The first time a student shows you a perfectly formatted bibliography for a paper they wrote in 45 minutes, don't panic - - but do pause. What we're witnessing isn't the death of research instruction; it's a correction. For years, many of our students treated citations as a box-checking exercise: grab something from a database, format it in MLA or APA, and move on. AI tools have simply exposed how little that approach had to do with actual research thinking.
Here's what still matters, perhaps more than ever: the question. Teaching students to craft researchable questions, narrow enough to answer, broad enough to matter, has become our most valuable work. An AI can generate a bibliography on "climate change policy," but it cannot define why a student cares about climate change policy in their particular community, for their particular major, with their particular career in mind. When you build assignments around student-generated questions, you're asking something AI cannot produce: genuine intellectual investment.

• • • • • • •

Please write the next part of the passage on teaching research skills in the age of AI, picking up after its final sentence. The items that come after this have no connection to the text.

• • • • • • •

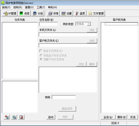139x126 pixels.
Task: Click the 反选 invert selection button
Action: pyautogui.click(x=133, y=117)
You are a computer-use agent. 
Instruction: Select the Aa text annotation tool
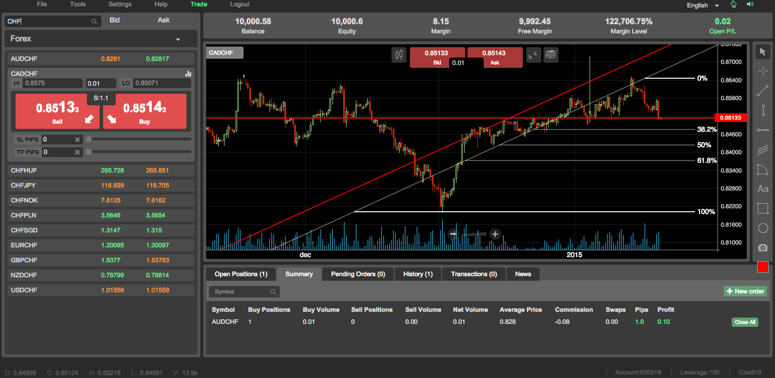coord(763,189)
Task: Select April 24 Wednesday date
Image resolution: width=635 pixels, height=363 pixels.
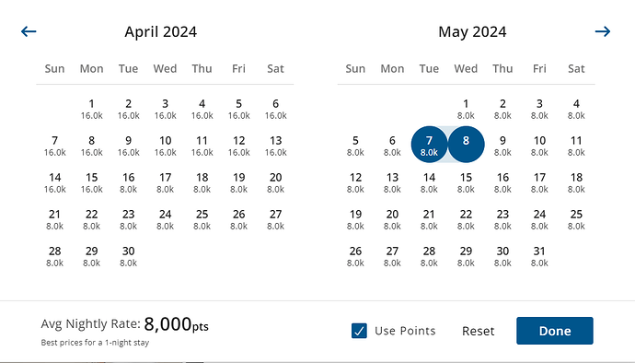Action: (x=166, y=219)
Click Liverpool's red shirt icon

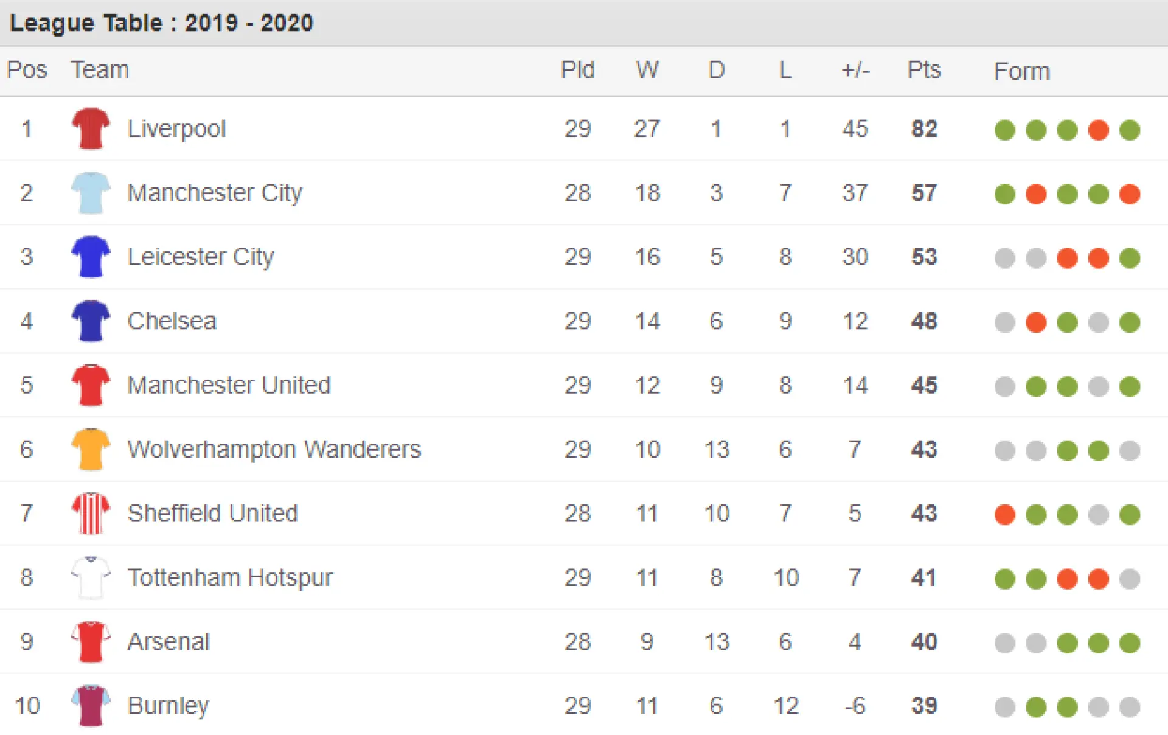91,128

• • • • • • •

- **RESULT FOR THIS EXERCISE**:
The second shift is equally important. Instead of treating citation generation as a skill to test, make the evaluation about what happens before and after the citation. Ask students to annotate their sources: Why did they choose this one over the ten others they found? What did they have to discard, and why? How does this source complicate or confirm their argument? These are the moves that separate researchers from content consumers, and no chatbot can do the choosing for them.
Finally, be honest with your students about what you're teaching. Tell them directly: "I'm not grading your ability to generate a Works Cited page. Your phones can do that. I'm grading whether you know why a source belongs in a paper, whether you can evaluate its credibility, and whether you can build an argument that uses evidence rather than just displays it." When students understand the real assignment, most of them want to meet that standard. The technology changes, but the intellectual work at the center of good research hasn't...and that's the piece only you can teach.